━━ Provided passage ━━
Studio album by Xtreme
- Released: November 24, 2008
- Genre: Bachata
- Length: 39:13
- Label: Machete Music

Xtreme chronology
| Haciendo Historia (2006) | Chapter Dos (2008) | Chapter Dos: On the Verge (2009) |

Singles from Chapter Dos
- "Through That Window (Enamorado Estoy)" Released: 2008; "Lloro y Lloro" Released: 2008; "Su Ultimo Error" Released: 2008;

= Chapter Dos =

Chapter Dos is the third album from Bachata group, Xtreme. It was released November 24, 2008. The single, "Through That Window (Enamorado Estoy)" peaked 27 on Billboard's Hot Latin Songs chart.
━━━
■ Exercise A
List the singles that the Chapter Dos summary names from the album.
■ Exercise B
Extend the Chapter Dos summary, picking up after its final sentence.
━━ Information supplied ━━
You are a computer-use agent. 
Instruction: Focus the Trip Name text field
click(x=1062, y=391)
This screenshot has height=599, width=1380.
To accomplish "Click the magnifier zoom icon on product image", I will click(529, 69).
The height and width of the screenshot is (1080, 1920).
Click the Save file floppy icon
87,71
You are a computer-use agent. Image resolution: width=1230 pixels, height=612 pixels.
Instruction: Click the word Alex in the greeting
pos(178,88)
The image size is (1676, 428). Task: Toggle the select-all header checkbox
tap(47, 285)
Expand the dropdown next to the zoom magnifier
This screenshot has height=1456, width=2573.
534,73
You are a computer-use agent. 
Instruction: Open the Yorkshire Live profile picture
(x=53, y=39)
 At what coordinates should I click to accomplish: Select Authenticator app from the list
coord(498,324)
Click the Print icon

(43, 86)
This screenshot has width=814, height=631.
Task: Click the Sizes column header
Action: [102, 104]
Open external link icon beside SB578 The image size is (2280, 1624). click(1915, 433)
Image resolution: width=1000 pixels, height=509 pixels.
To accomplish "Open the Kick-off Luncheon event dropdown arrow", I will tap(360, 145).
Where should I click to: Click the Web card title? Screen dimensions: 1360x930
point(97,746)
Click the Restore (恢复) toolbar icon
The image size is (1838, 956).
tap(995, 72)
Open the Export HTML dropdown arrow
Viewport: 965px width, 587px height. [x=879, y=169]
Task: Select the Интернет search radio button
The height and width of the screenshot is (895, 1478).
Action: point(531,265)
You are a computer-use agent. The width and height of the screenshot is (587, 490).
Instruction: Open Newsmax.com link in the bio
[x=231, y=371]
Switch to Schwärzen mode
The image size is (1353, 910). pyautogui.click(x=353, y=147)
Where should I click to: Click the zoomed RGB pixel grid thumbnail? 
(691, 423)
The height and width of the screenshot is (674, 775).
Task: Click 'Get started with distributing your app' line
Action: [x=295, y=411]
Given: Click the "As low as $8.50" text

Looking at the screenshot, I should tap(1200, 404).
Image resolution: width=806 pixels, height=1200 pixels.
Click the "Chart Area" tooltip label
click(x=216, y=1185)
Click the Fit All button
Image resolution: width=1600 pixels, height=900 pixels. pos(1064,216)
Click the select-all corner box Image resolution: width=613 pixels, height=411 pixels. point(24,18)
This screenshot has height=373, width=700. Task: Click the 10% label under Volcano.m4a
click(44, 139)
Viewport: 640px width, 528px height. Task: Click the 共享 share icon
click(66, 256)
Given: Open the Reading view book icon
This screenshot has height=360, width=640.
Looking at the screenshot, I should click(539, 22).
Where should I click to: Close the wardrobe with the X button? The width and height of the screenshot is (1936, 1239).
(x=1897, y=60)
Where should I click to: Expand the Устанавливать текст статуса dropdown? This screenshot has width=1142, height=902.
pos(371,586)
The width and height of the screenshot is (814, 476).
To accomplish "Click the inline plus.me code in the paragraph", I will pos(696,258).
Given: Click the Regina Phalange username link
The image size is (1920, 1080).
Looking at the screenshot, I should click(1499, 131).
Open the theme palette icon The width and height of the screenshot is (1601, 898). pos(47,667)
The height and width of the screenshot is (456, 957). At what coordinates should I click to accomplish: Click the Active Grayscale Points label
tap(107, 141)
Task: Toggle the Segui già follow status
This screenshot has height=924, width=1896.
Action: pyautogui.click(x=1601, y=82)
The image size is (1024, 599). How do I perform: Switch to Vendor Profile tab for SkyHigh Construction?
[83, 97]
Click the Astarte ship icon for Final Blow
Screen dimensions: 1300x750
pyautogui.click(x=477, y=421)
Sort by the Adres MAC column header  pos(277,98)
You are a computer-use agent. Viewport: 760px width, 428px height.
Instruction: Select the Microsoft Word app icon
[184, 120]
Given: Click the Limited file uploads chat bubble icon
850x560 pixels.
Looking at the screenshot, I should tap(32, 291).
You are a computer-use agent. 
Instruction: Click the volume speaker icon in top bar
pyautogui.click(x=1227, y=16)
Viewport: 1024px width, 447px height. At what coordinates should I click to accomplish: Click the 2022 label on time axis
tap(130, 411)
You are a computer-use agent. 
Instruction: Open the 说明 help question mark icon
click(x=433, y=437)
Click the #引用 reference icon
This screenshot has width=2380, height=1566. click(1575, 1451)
━━━
■ Task response A
"Through That Window (Enamorado Estoy)", "Lloro y Lloro", "Su Ultimo Error"

■ Task response B
==Track listing==

| No. | Title | Length |
|---|---|---|
| 1. | "La Esquina De Don Andres (Paris Azul)" | 2:54 |
| 2. | "Lloro y Lloro" | 3:07 |
| 3. | "Through That Window (Enamorado Estoy)" | 2:41 |
| 4. | "Quiero" | 3:20 |
| 5. | "Su Ultimo Error" | 3:26 |
| 6. | "Por Que Será" | 3:19 |
| 7. | "Esta Emergencia" | 4:02 |
| 8. | "Quisiera Ser" | 3:06 |
| 9. | "Soundcheck" (Skit) | 1:05 |
| 10. | "Super Fanática" | 3:29 |
| 11. | "Te Recuerdas" | 3:18 |
| 12. | "La Función" | 2:38 |
| 13. | "La Pesadilla" | 4:08 |
| Total length: |  | 39:13 |

Bonus Track (Not available in the U.S.)
| No. | Title | Length |
|---|---|---|
| 14. | "Estampa" | 2:47 |
| Total length: |  | 42:00 |

===On The Verge===

On November 17, 2009, Chapter Dos: On the Verge was released. This was either their fourth studio album, their first compilation album, or a re-edition of Chapter Dos based on the name. The words "On The Verge" are from their 2009 reality show from Mun2.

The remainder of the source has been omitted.